A while back I wrote a post on why we still use paper. I’ve talked about the idea of consumption of digital content, mainly textual content. We still read books and magazines because they’re much more suited for consumption – it’s just much easier to sit comfortably in an armchair read a book than to read a book on a computer monitor at your desk. Personal computers are more suited towards content creation because of their size, input devices, big monitors and so on.
I believe than eventually paper books and magazines will become obsolete. This will happen when we get a good digital device for reading them, a good reading tablet. Amazon has begun this with the Kindle, Barnes & Noble have recently answered with the nook, but I think it will take us a lot more time to arrive at a perfect device of this sort. When it does arrive, there will become little point in printing thousands of paper copies when you can distribute the same content in digital form.

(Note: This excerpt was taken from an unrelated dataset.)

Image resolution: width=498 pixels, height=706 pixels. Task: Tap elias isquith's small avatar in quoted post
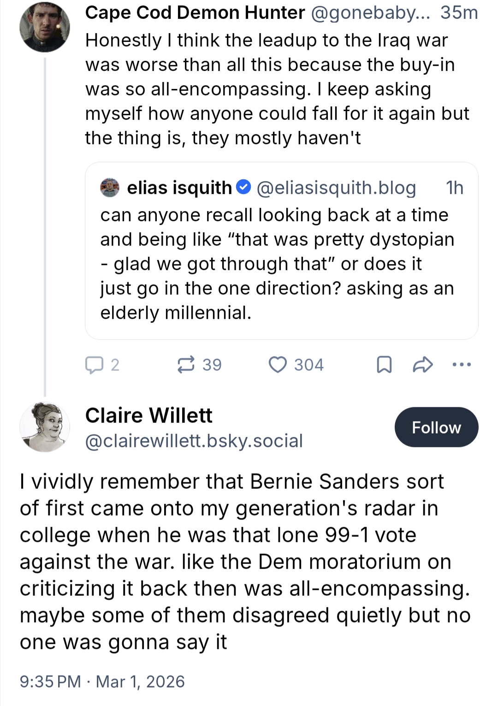(110, 188)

One interesting thing I notice a lot is that people tend to be confused about tablets. They see no reason for making a digital tablet. Who would use it and why?
But the reason is staring back at them. The reason for a tablet is this: to consume the Web. You see, the Web, is the world’s biggest collection of content. People today don’t just write books and magazines, they write blogs, participate in social networks and other forms of social media (forums, comments on blogs, photo sharing, etc.). Content is created not in a very rigid form of books, magazines and journals but in a very flexible form, spread all around the Web.
But books, magazines and other forms of old fashioned content that’s distributed in digital form are still packaged up in formats like PDF, or worse, closed, proprietary document formats. Old-fashioned content types are clinging to an old-fashioned distribution model when all the time we have this greatest distribution channel ever made sitting right there, open to all.
The best way to distribute tomorrow’s content then (the content that is currently printed on paper) is simply by using the tools we’ve always had: HTML and CSS, delivered over the Web. No PDFs or proprietary formats – simply web pages. This has obvious advantages. It’s easy to create the actual hardware to read them because we’ve already got browsers that can do it. It’s easy to style – we’re creating websites every day. Easy to modify styles for different devices and to make content more accessible (e.g. resizing text). It’s easy to update content when it’s stored in a central location, making error correction much faster. You can download the pages should you need the content locally when you don’t have Internet access. It just makes perfect sense.
What’s even better is that Google is working on an operating system well suited for this task: Chrome OS. The operating system is just a web browser. While I’m sure many notebooks and portable devices will benefit from the power of Chrome in running web apps, I see Chrome OS a perfect fit for tablet devices as well, where reading will be the main usage.
I think the important thing to consider when thinking about tablets is that these devices aren’t meant for content creation – that would be difficult on a small screen and tiny keyboard – they’re meant for content consumption, reading books, blogs, newspapers, email, etc., which they’ll be much better at given their size and weight.
Steve Jobs once made a comment saying that: “people don’t read”. But they do read. Even if they don’t read books or newspapers, they read other things like blogs and social media. Content is changing. New media has introduced many types of new content that was born on the Web. The Web is its original habitat.
Not so with old content like books, newspapers, journals. They were born long before the Internet was invented and while we’re seeing some move into this new medium, a lot of it still clings to the old. I think eventually books and magazines should migrate online as well. A simple tablet reading device powered by a browser will be the means of accessing them, together with the rest of content we already consume daily on the Web.